*The records*:
_ _ _ _
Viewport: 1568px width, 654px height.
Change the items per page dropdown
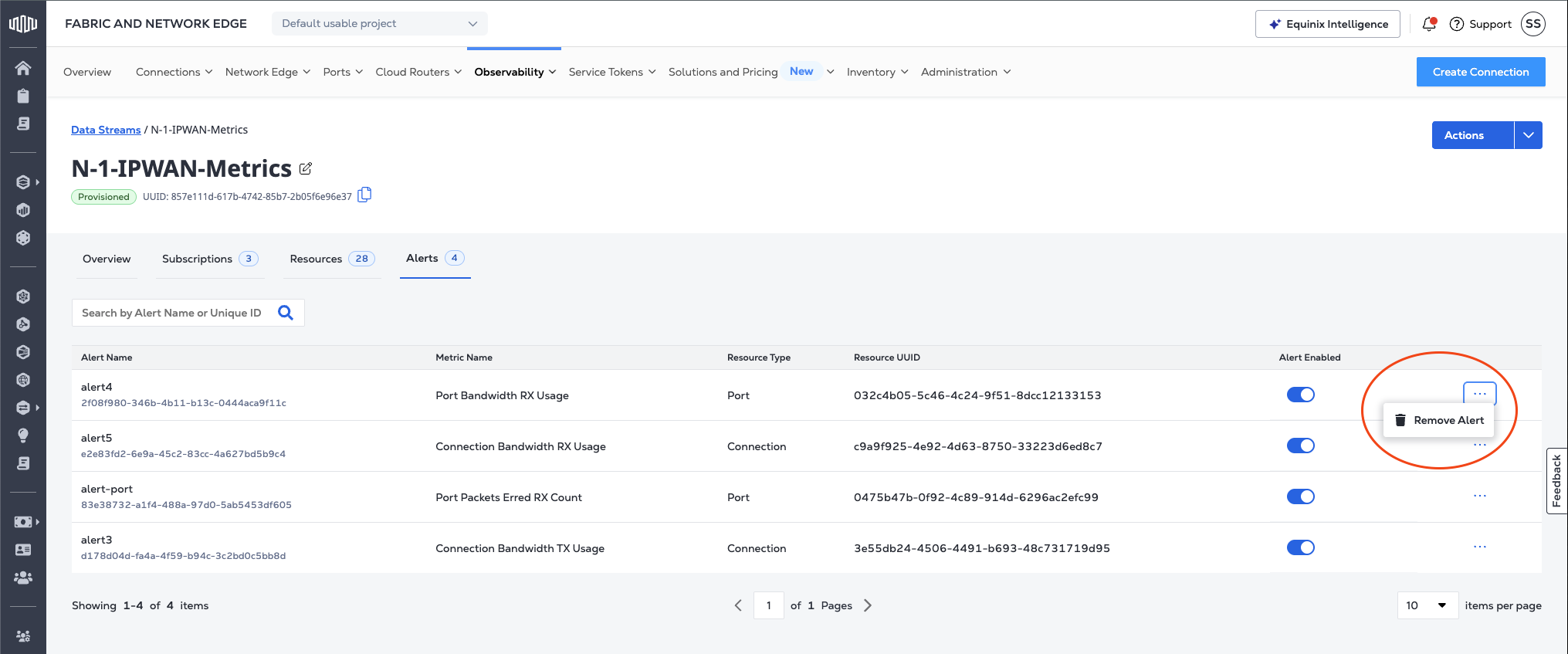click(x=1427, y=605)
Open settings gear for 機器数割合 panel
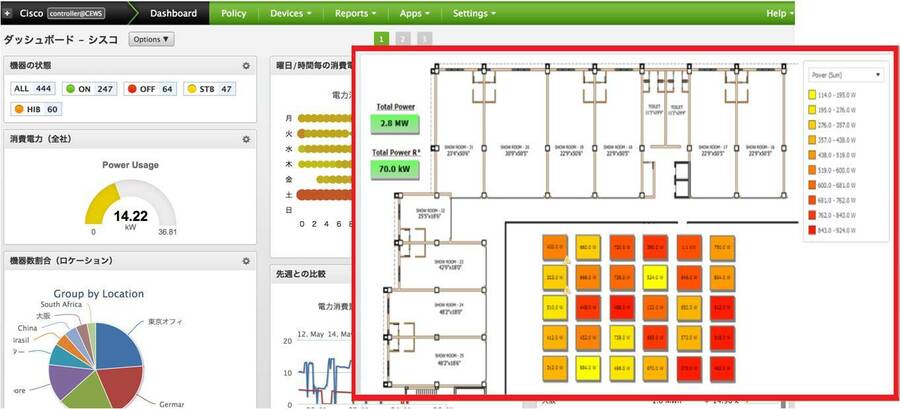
_ _ _ _
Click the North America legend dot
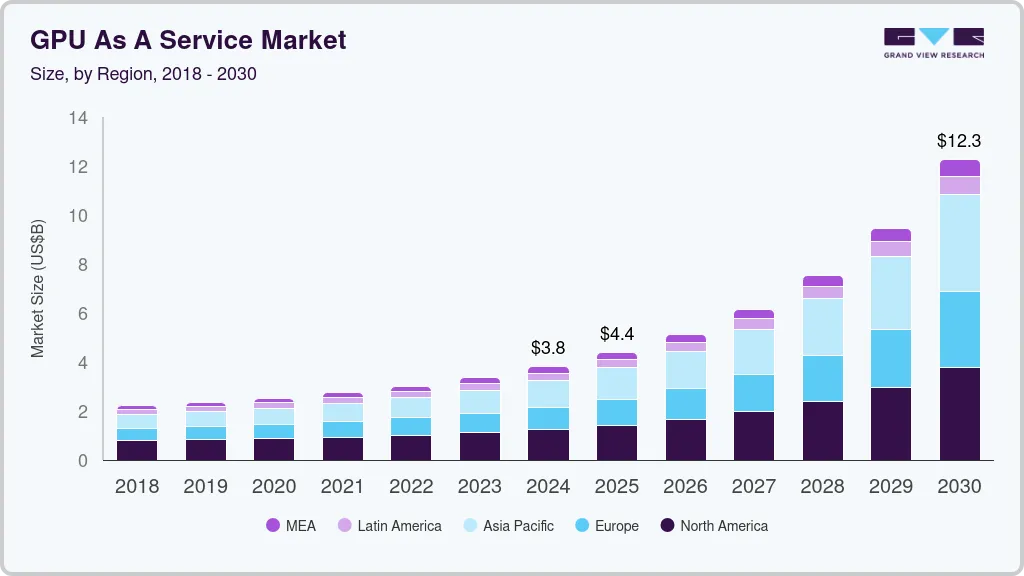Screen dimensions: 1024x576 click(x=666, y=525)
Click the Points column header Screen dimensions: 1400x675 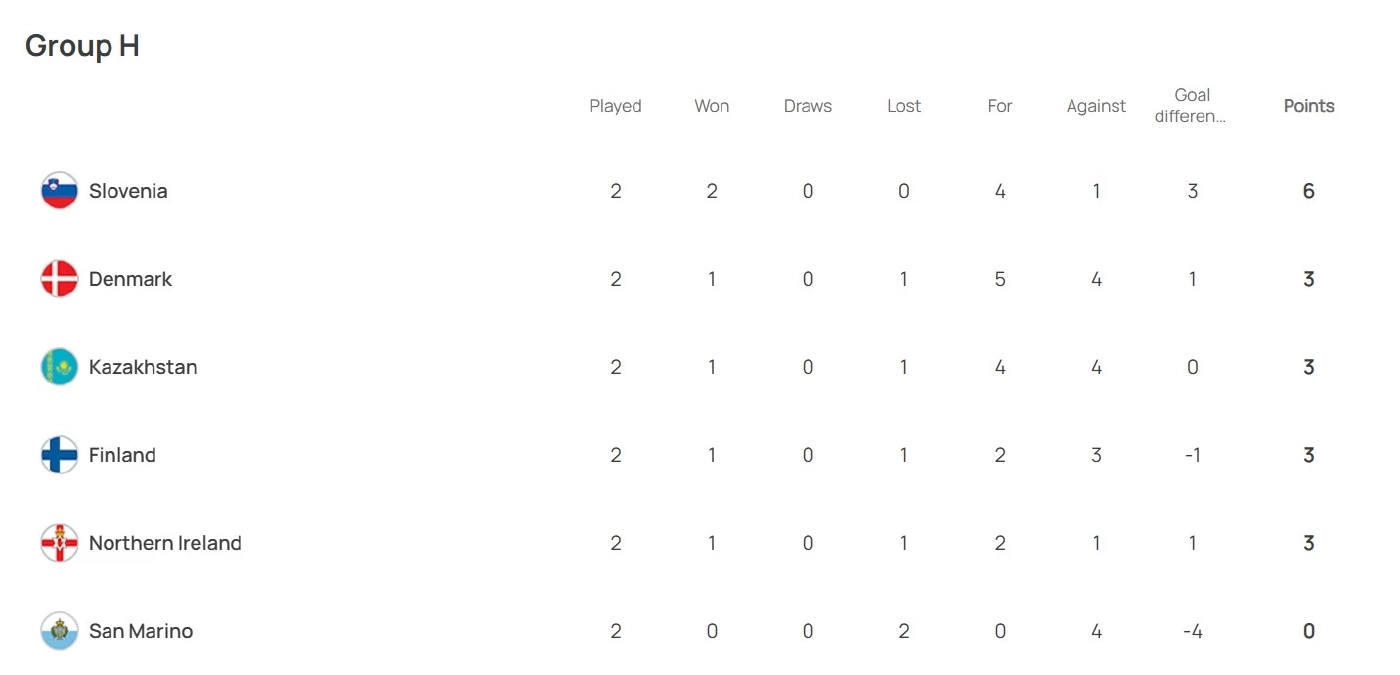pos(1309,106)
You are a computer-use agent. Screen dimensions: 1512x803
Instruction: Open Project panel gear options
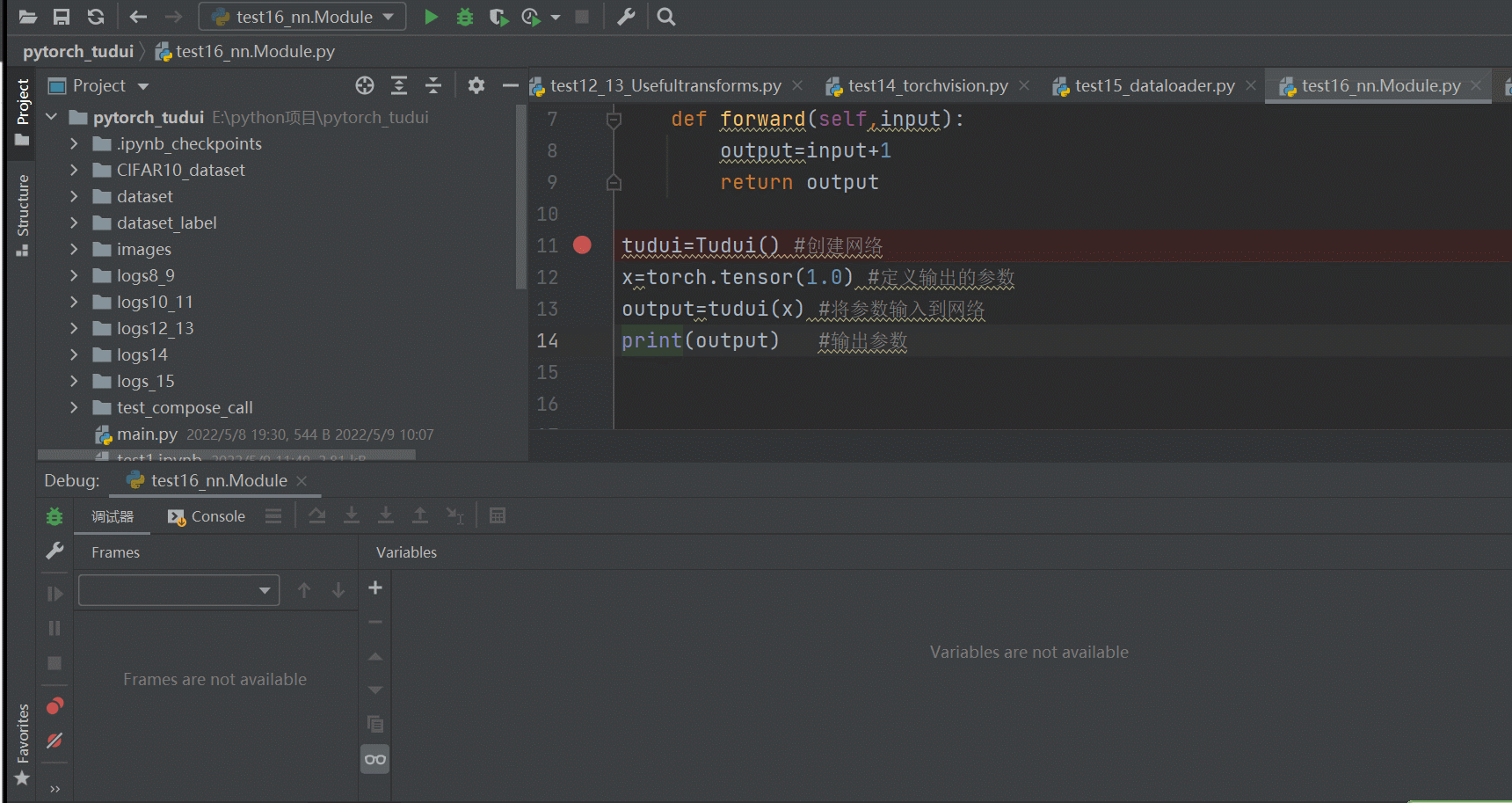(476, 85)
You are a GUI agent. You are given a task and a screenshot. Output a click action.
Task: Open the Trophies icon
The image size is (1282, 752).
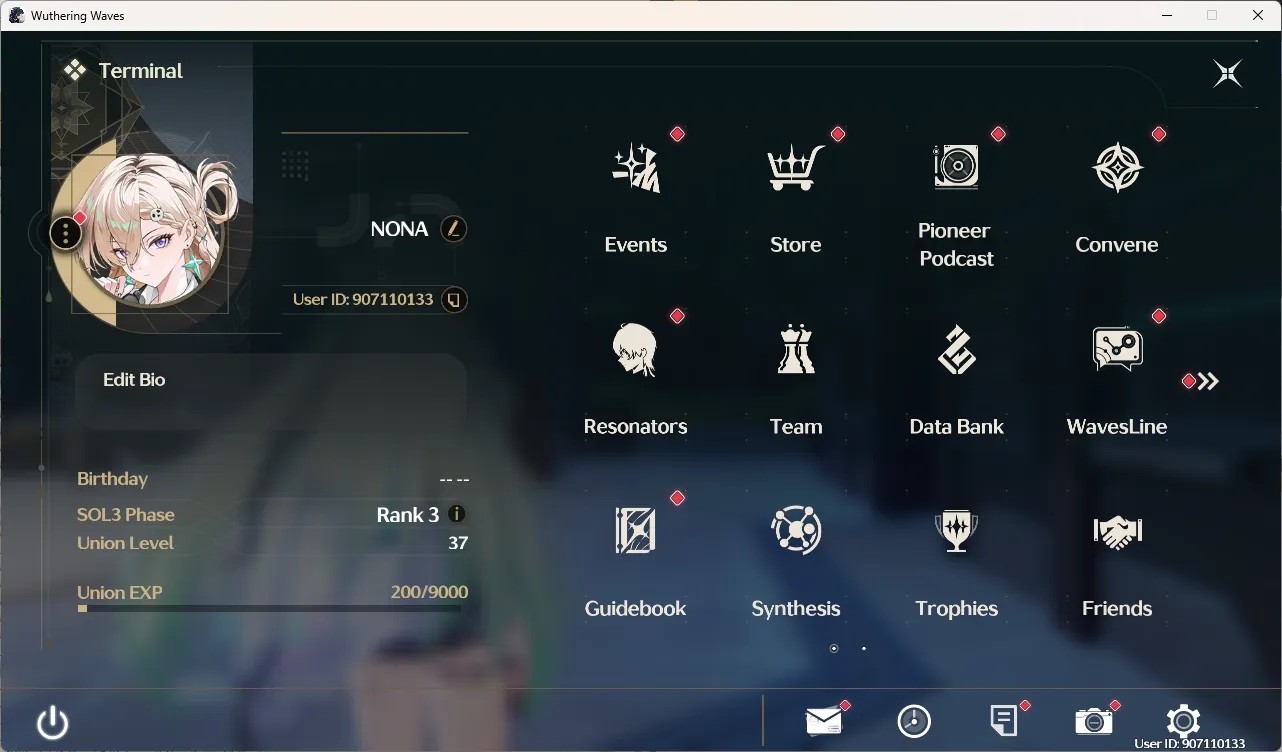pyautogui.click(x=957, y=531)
_ _ _ _
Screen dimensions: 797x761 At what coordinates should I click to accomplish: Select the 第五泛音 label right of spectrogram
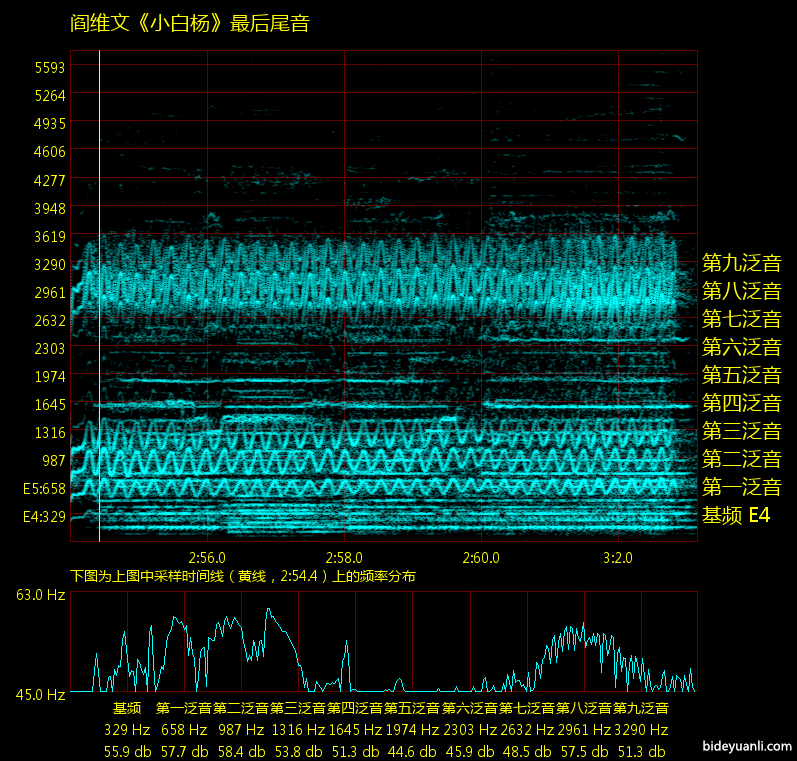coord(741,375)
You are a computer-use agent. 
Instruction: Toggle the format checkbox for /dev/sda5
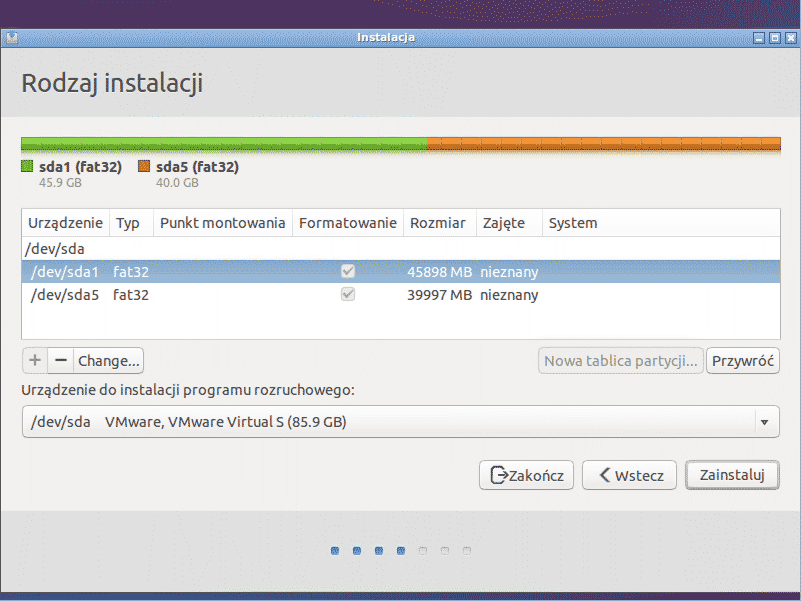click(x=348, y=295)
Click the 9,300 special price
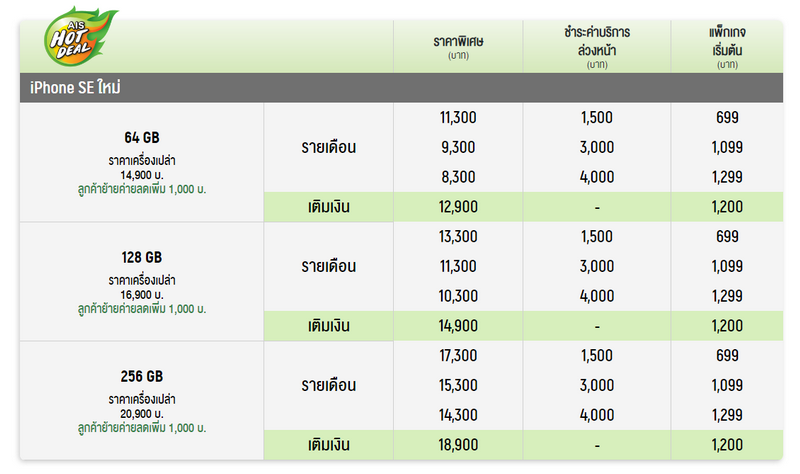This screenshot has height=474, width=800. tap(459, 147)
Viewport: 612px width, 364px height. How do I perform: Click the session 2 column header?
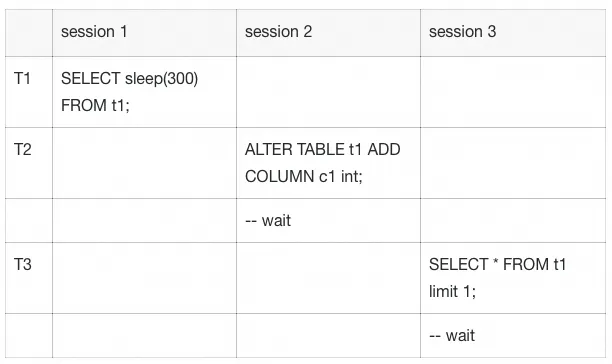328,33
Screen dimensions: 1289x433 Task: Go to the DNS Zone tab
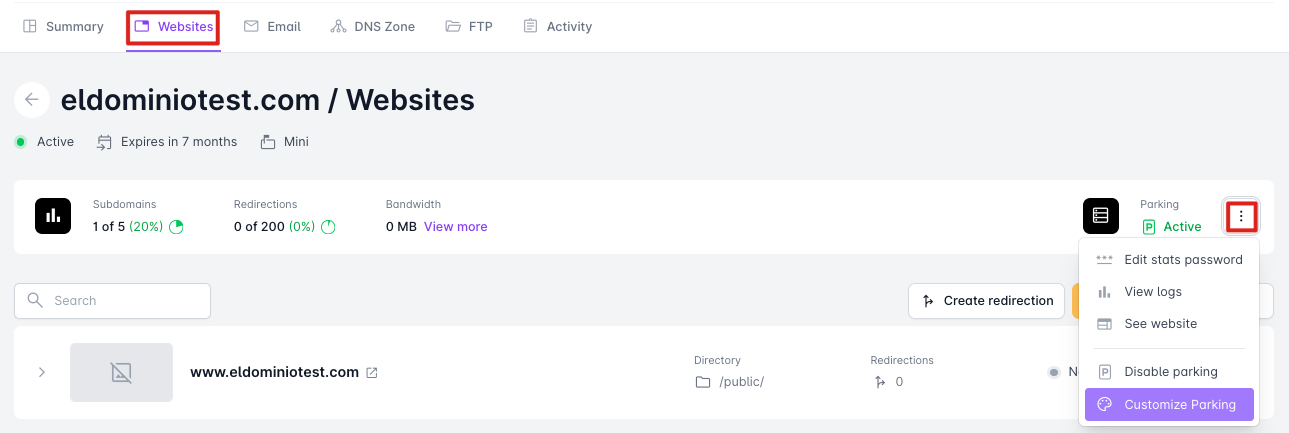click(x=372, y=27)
_ _ _ _
*Exercise goal*:
In the listing above, find the line with "Viewport: 1568px width, 654px height." and the line with "Open settings gear for 機器数割合 panel". Set down exactly those lines and everything between them, skipping pictures.

*Solution to the exercise*:
Viewport: 1568px width, 654px height.
Change the items per page dropdown
click(x=1427, y=605)
Open settings gear for 機器数割合 panel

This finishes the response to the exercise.